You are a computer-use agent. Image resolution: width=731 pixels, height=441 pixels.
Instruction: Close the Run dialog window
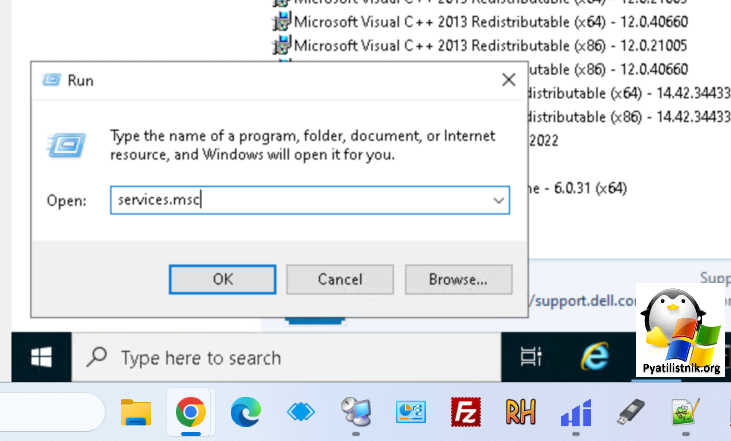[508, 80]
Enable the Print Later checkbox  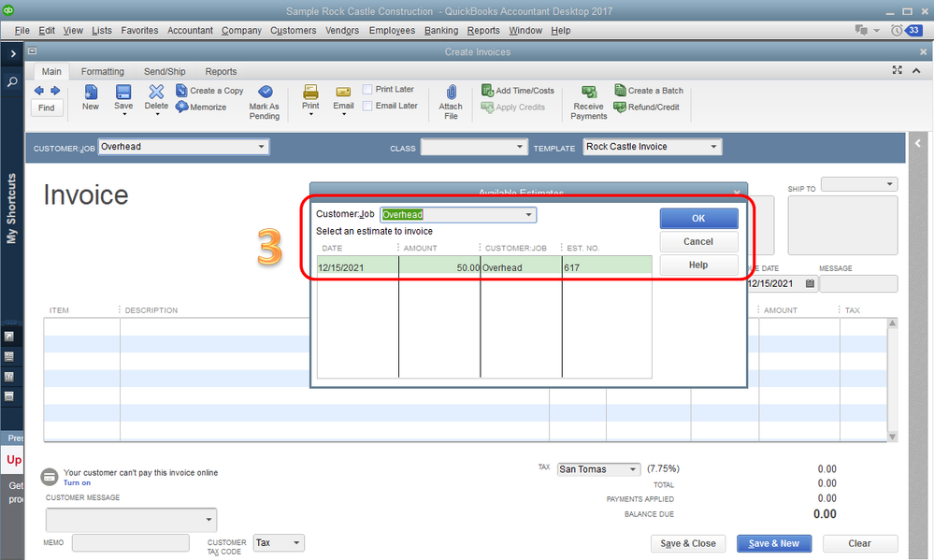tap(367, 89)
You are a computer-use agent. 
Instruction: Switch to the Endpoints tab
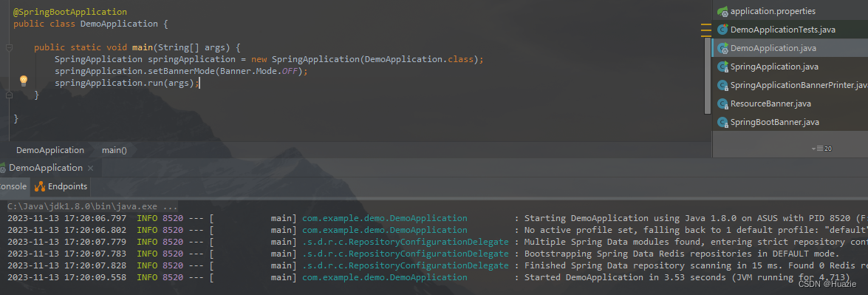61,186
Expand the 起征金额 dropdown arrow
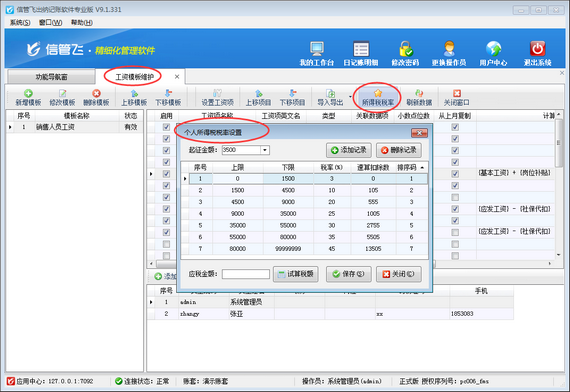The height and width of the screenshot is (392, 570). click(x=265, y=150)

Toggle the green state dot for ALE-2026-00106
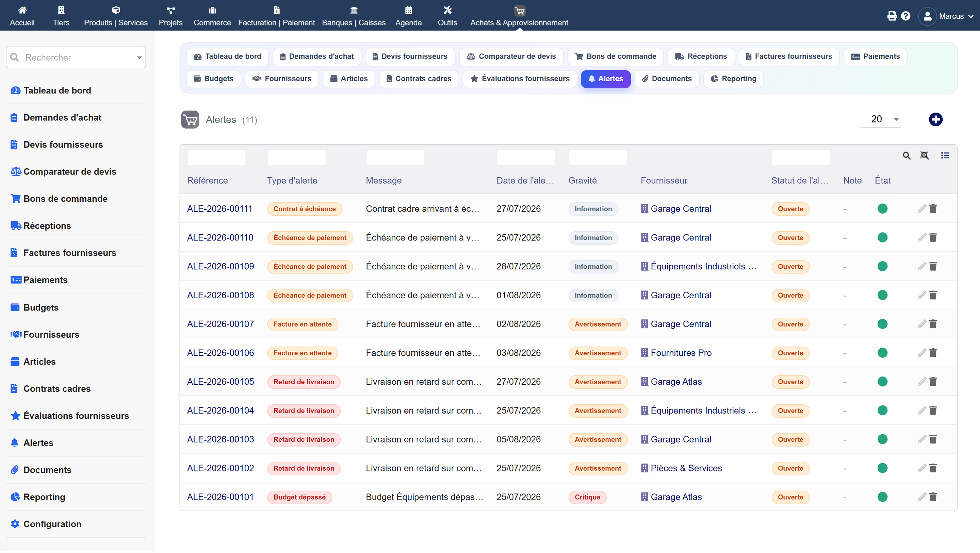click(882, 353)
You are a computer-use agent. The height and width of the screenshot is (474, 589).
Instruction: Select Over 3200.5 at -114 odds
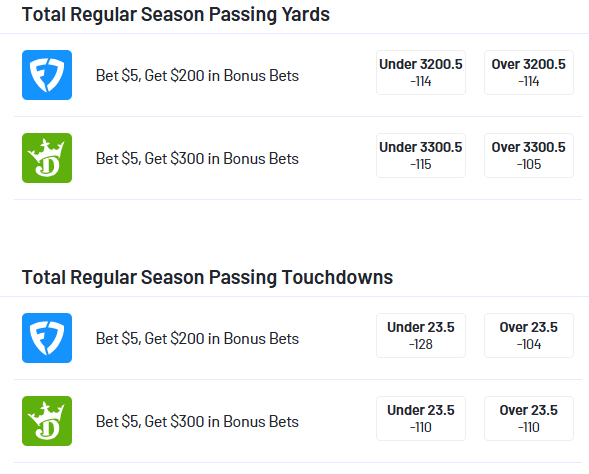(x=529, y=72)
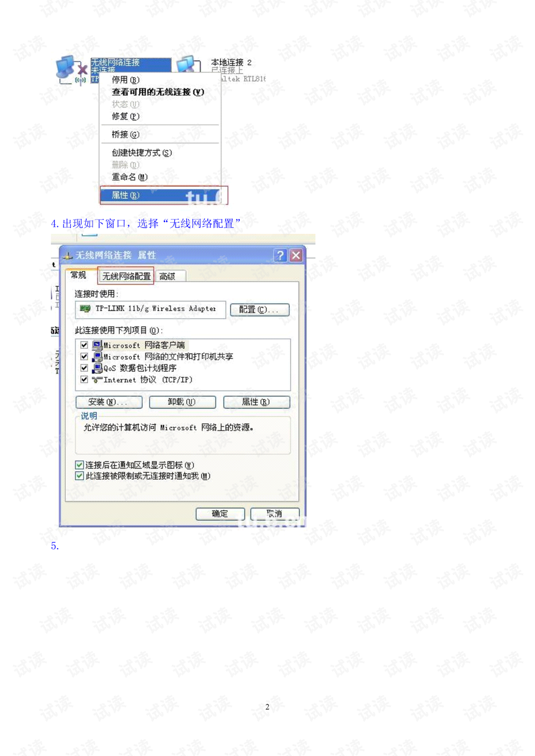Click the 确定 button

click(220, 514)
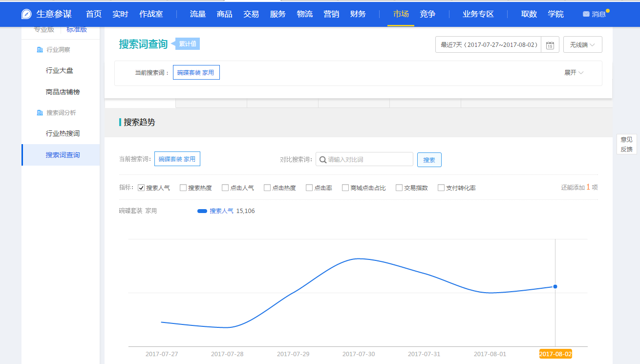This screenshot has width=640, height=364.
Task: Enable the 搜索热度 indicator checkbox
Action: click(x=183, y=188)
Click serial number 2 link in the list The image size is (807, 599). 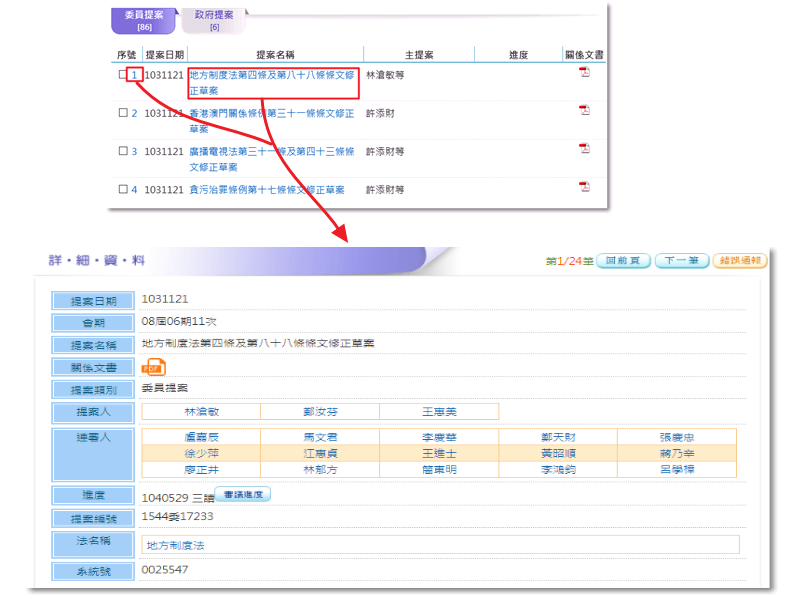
+===+
Only lines with the word "agent" are wanted. Find and copy them from the records above.

> [RESPONSE FOR THIS EXERCISE]:
You are a computer-use agent. Image resolution: width=731 pixels, height=441 pixels.
You are a computer-use agent. 
You are a computer-use agent. The height and width of the screenshot is (474, 589).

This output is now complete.